Following the previously proposed by Li, Lin, and Oates approach for time-series patterns discovery that is based on symbolic discretization with SAX and grammatical inference using Sequitur, I have implemented their algorithm in Java adding few new features. Among them is a highly efficient anomaly discovery technique based on the ``grammar rule density curve'' that reflects the discovered regularities in the input data allowing visual data exploration and an improved (and exact) variant of the HOT-SAX algorithm.
We have released Grammarviz 2.0 GUI under GPL, please find the code and documentation at GitHub.
The background heatmap under this time series reflects the values of "grammar rule density curve" and shows the density (the amount) of a grammar' rules encoding the string which was obtained by the discretization of this time series with SAX. Clearly, the anomalous heartbeat is easy to identify as it is not covered by any of grammar' rules -- i.e. there is no way to encode it, or to compress it, since Sequitur GI algorithm effectively compresses the input string. This highly efficient anomaly discovery is intuitively connected with the generic notion of Kolmogorov complexity.
This screenshot shows a recurrent grammar rule discovered by the tool. This rule encodes for similar fragments of normal heartbeats and, at the same time, also highlights the anomalous one. GrammarViz 2.0 interactive rules browser aids in the recurrent and anomalous patterns discovery enabling an interactive exploration of time series patterns .
Jmotif implements SAX and SAX-VSM algorithms targeting interpretable time series classification. This approach aids in knowledge discovery by enabiling comparative studies of time series generated by different processes, or by the same process under different conditions.

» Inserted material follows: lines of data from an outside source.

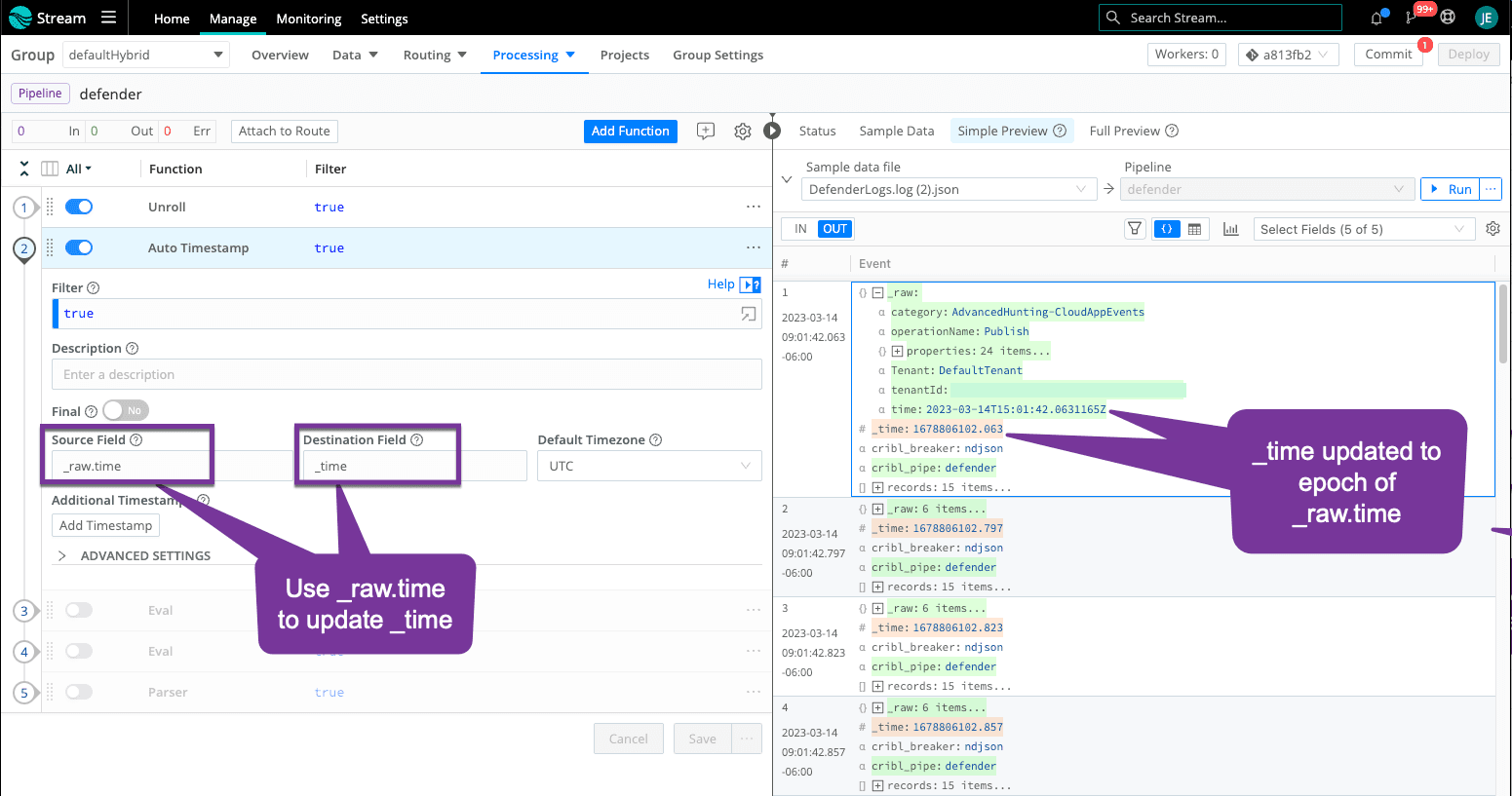Click the Add Timestamp button
This screenshot has width=1512, height=796.
pyautogui.click(x=105, y=525)
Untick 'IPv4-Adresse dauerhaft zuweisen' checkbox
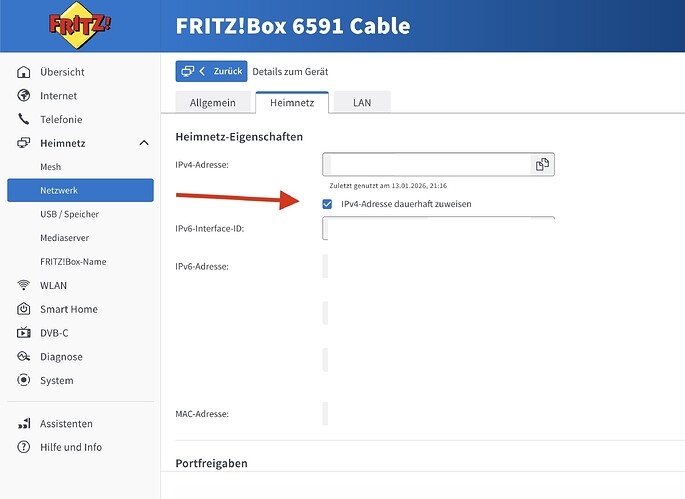The height and width of the screenshot is (499, 685). (328, 204)
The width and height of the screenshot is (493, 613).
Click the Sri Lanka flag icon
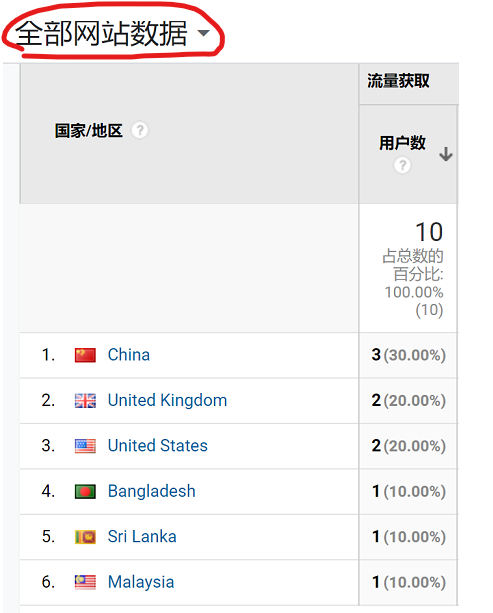point(85,537)
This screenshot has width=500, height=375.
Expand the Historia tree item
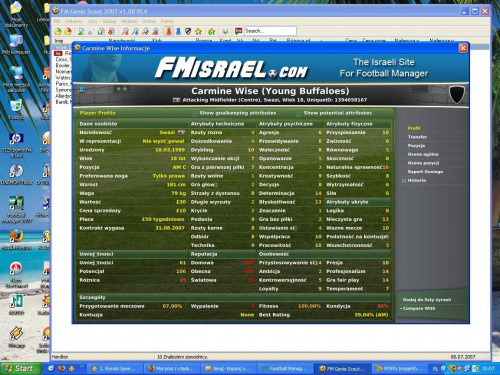(404, 181)
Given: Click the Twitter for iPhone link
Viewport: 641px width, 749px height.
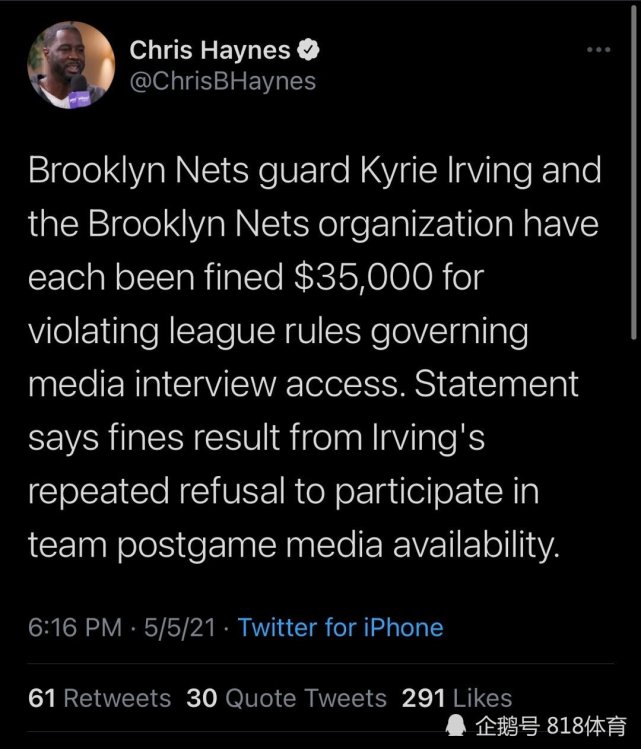Looking at the screenshot, I should (x=340, y=628).
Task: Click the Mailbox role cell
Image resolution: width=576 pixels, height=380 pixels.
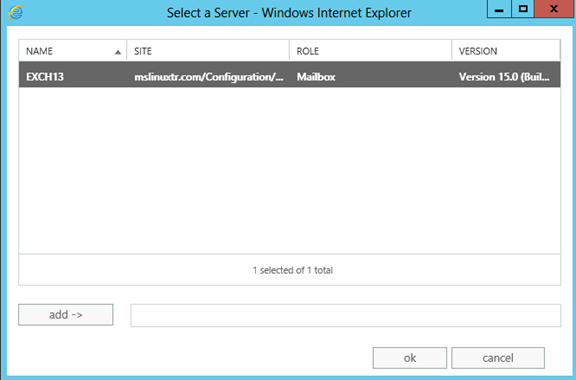Action: pyautogui.click(x=316, y=77)
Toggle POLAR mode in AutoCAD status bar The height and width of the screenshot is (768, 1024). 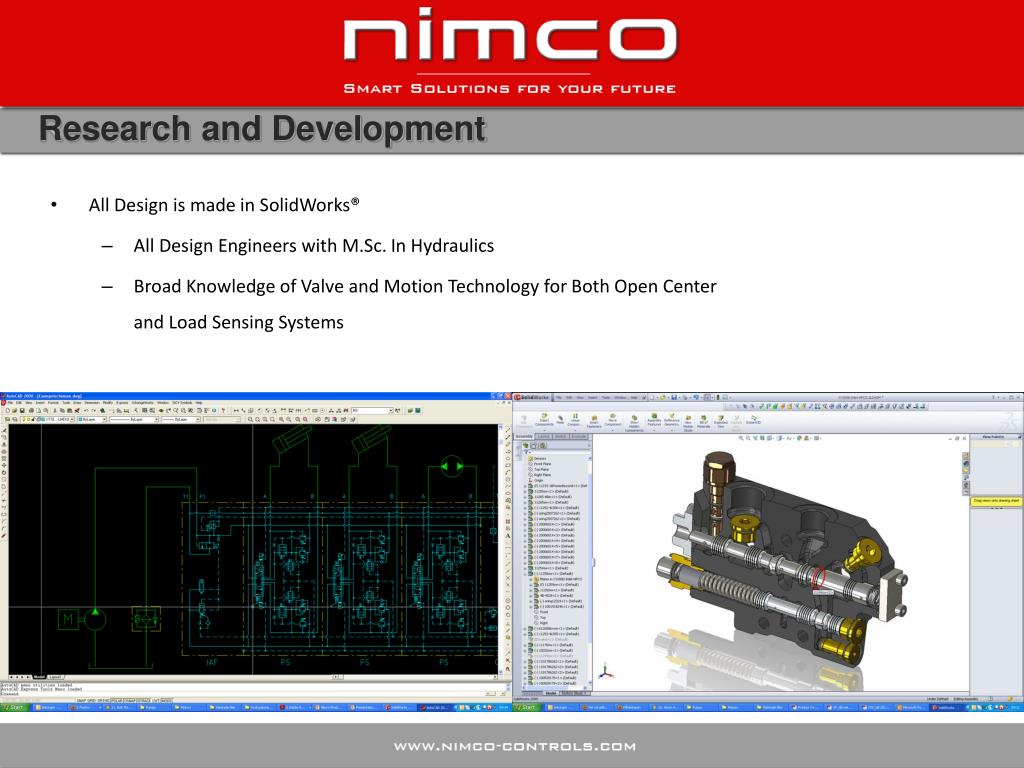[x=117, y=701]
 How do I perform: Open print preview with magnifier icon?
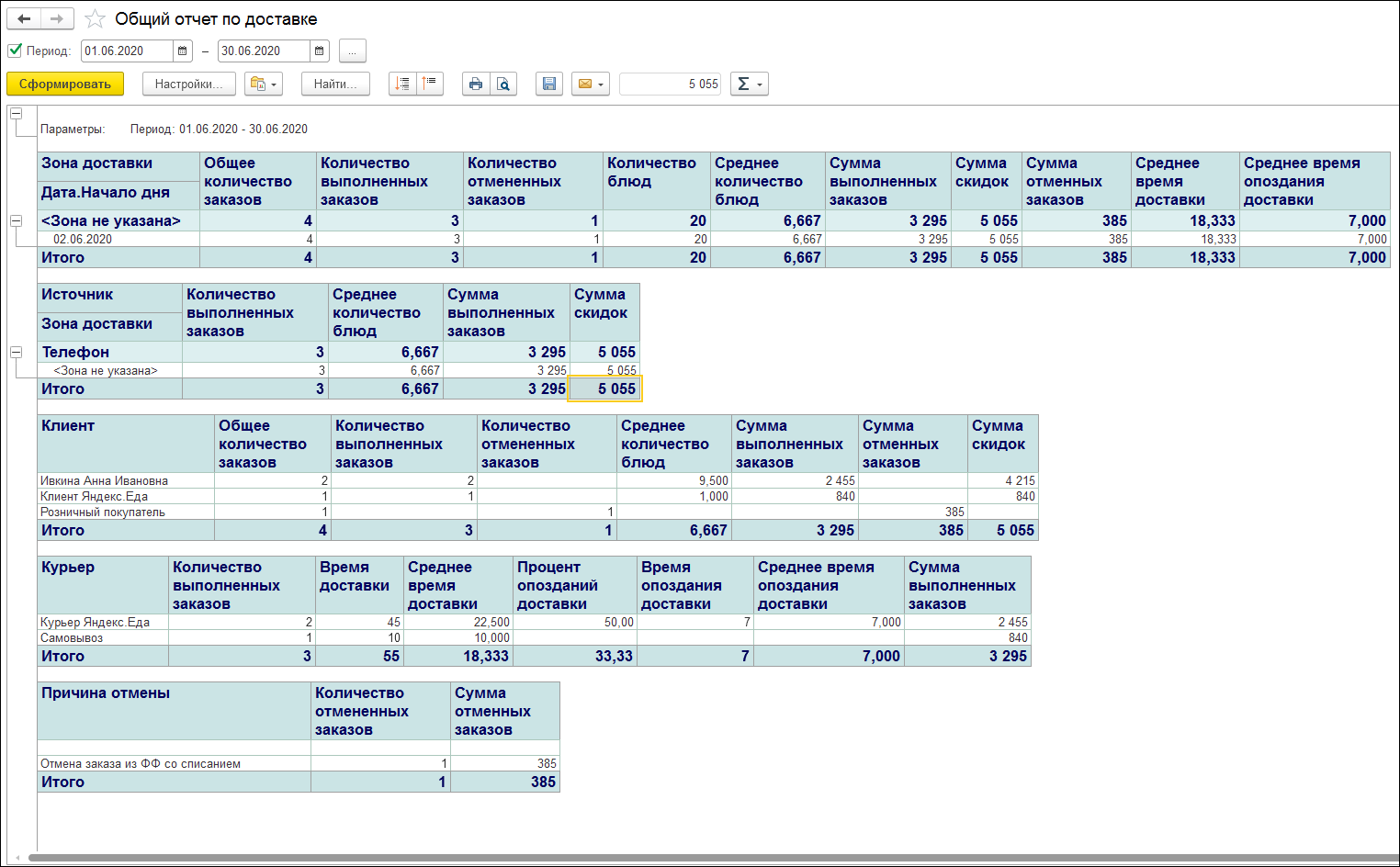coord(503,84)
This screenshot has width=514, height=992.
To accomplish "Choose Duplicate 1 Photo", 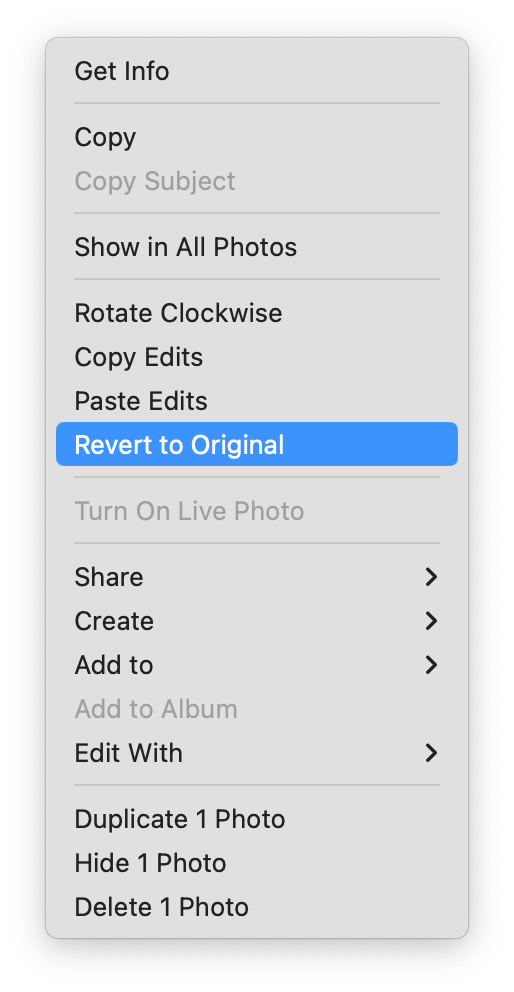I will click(256, 819).
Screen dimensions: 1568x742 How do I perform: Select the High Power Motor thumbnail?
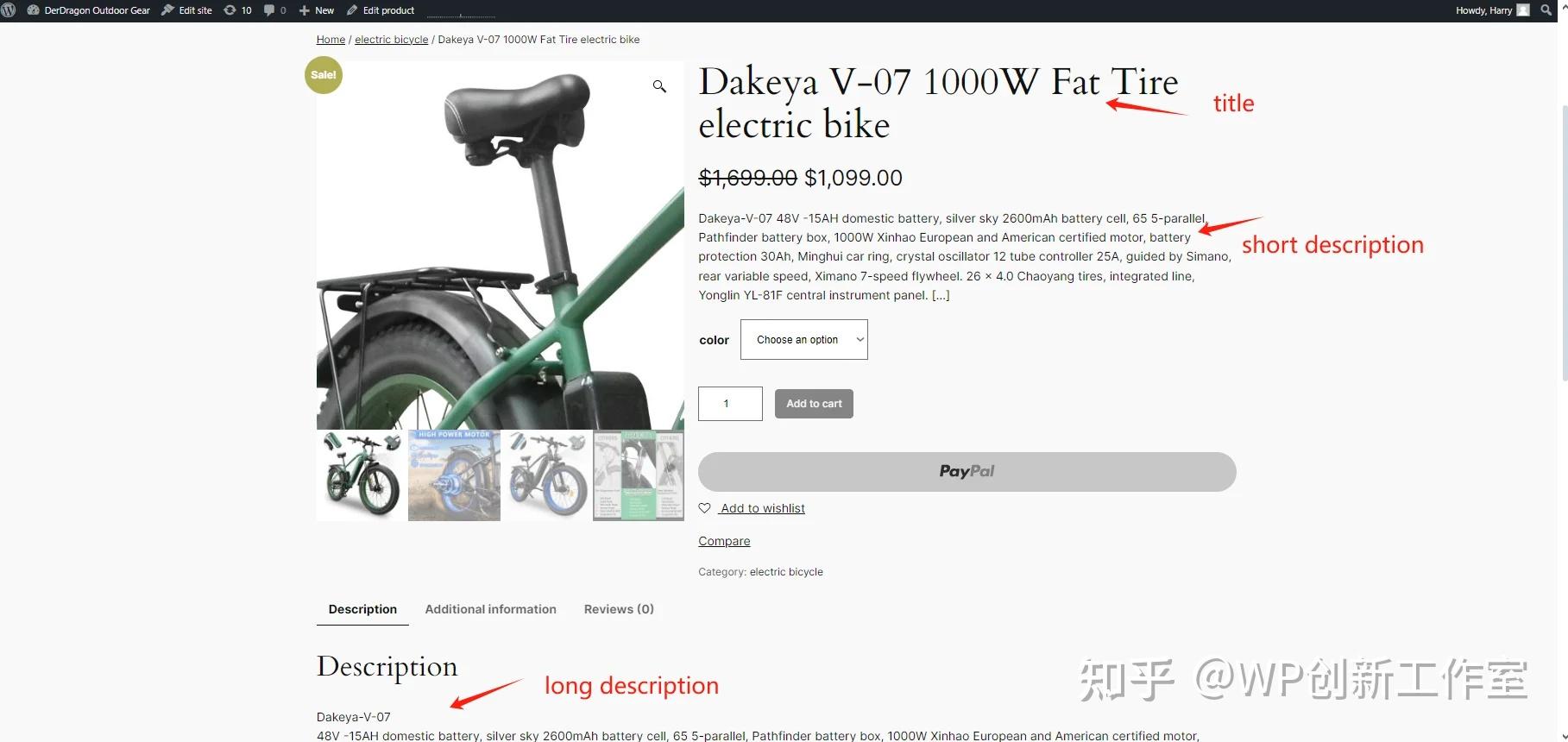click(x=454, y=475)
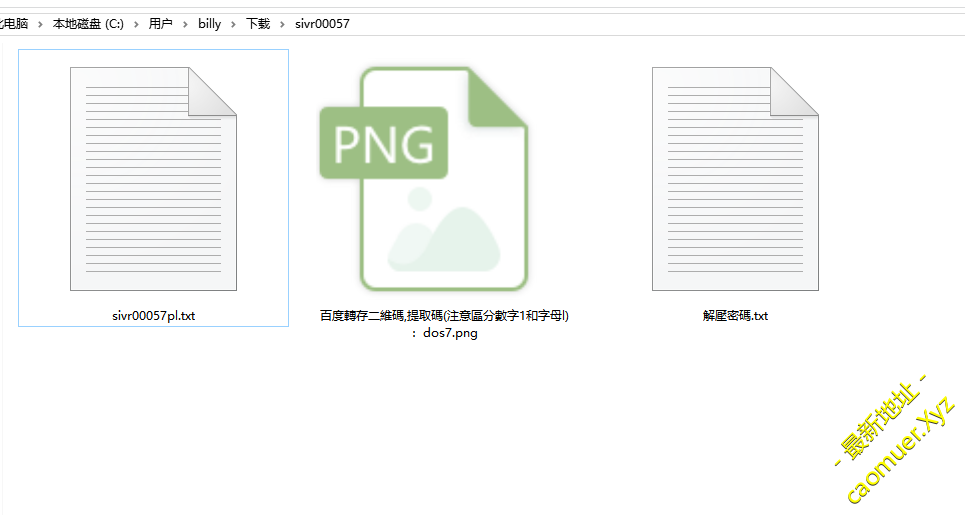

Here is an example of SAX-VSM application to the well studied MNIST dataset (10 classes of time series representing handwritten digits) illustrating the algorithms's rotational invariance, robustness, and the capacity of characteristic features discovery and ranking. I have applied SAX-VSM to a small subset of the most divergent digits from MNIST train dataset with SAX parameters of sliding window 190, PAA 15, and Alphabet 5:
The background heatmap under each digit shows the patterns (190 points sliding window) locations and their weighting by color. While highlighting the most relevant sliding window positions, this visualization does not account for pattern's internal structure.
Digits at this figure are heatmap-like colored. This visualization highlights their particular features which were found as the most relevant to their class by SAX-VSM.